The QNI has begun its leadership programme

In 2015, the Queen’s Nursing Institute (QNI) Trustees agreed to fund a leadership development programme for Queen’s Nurses. After a rigorous selection process, the very first group of 12 commenced their programme on 23 May, with three days of residential activities.

The programme, led by QNI Programme Director Sharon Aldridge-Bent, provides the group with an opportunity to develop the knowledge, skills and confidence to become effective and influential leaders.

It has been a privilege to be a part of both the shortlisting and the selection panel, and to share the group’s experiences on the first day of the programme. There is no doubt that this cohort of Queen’s Nurses is passionate about high quality care for patients, families, carers and communities. They are committed to the self-development and improvement that will enable them, in future leadership roles, to play an even greater part in shaping services.

It is quite by chance that the group are from a very broad range of specialist backgrounds and represent a very wide geographical spread, coming from England, Wales and Northern Ireland. Such fortuitous representation provides a perfect opportunity to compare, contrast and analyse the diverse needs of the different communities they serve—and the variety of ways that NHS and other services respond to them.

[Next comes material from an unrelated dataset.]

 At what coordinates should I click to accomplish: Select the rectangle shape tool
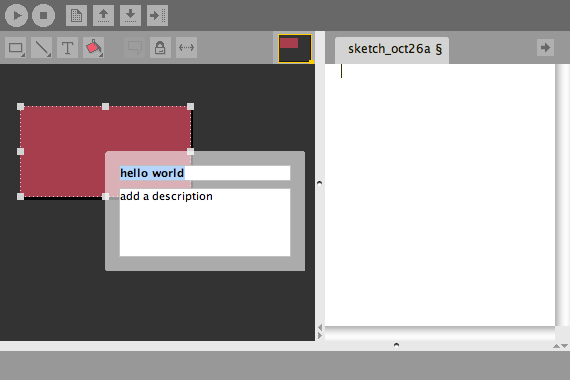[x=16, y=48]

The 2015 cohort of Queen’s Nurses will be undertaking a change project over the next year, implementing a change in practice that will make a positive difference to the quality of care received by patients within their services. They will explore the barriers and enablers as their project progresses; they will grow in strength, creativity and confidence as they overcome the challenges and are inspired to become ‘solution-focused’ in their approach.

A number of terms were used frequently in the first day, and ‘leading with authenticity, professionalism, integrity and kindness’ became a theme as the Queen’s Nurses explored their aspirations for the year-long development programme. I was heartened to see this realisation so early in the programme—and I know that this signals the very positive aspirations the Queen’s Nurses hold for their success.

The day did not pass without my sincere thanks to the National Garden Scheme (NGS). Without the grant funding we receive each year from the NGS, we would be unable to support the development of the Queen’s Nurse network, which provides the foundation upon which we can build the next generation of skilled leaders in community services.